In Hot Credit Market, Simple Fixed-Maturity Funds Are Booming

Credit investors squeezed by the tightest spreads in almost 20 years are opting for bare-bones strategies, creating a boom for Europe’s fixed-maturity funds.

These previously-niche funds invest mostly in investment-grade corporate bonds, offering investors a fixed annual yield and the return of their money at a set date. This straightforward pitch has become irresistible at a time when other sources of income, including risk premiums over government debt and more complicated bets on subordinated or higher-risk corporate bonds, are vanishing.

Fixed-maturity funds in Europe with at least 50% allocation to corporate bonds now command close to €113 billion ($119 billion) of assets, based on data compiled by Morningstar Direct. That’s almost triple the amount they oversaw two years ago, with growth coming as the likes of BlackRock Inc. and M&G Plc pile in.

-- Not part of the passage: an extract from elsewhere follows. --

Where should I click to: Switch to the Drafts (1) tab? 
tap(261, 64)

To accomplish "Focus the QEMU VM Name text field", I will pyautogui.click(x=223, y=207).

They’re particularly popular with retail investors, though institutional money is also involved.

“Over the last 18 months we have seen a massive rise in fixed maturity,” said Neal Brooks, global head of distribution and product at M&G Investments. “Interest rate policy has been slower than many predicted. Given a perception of higher-for-longer rates, spreads may be narrow but the yield is still attractive,” he said.

M&G’s assets under management in fixed-maturity funds are set to approach €2 billion by the end of the year, up from zero before 2023.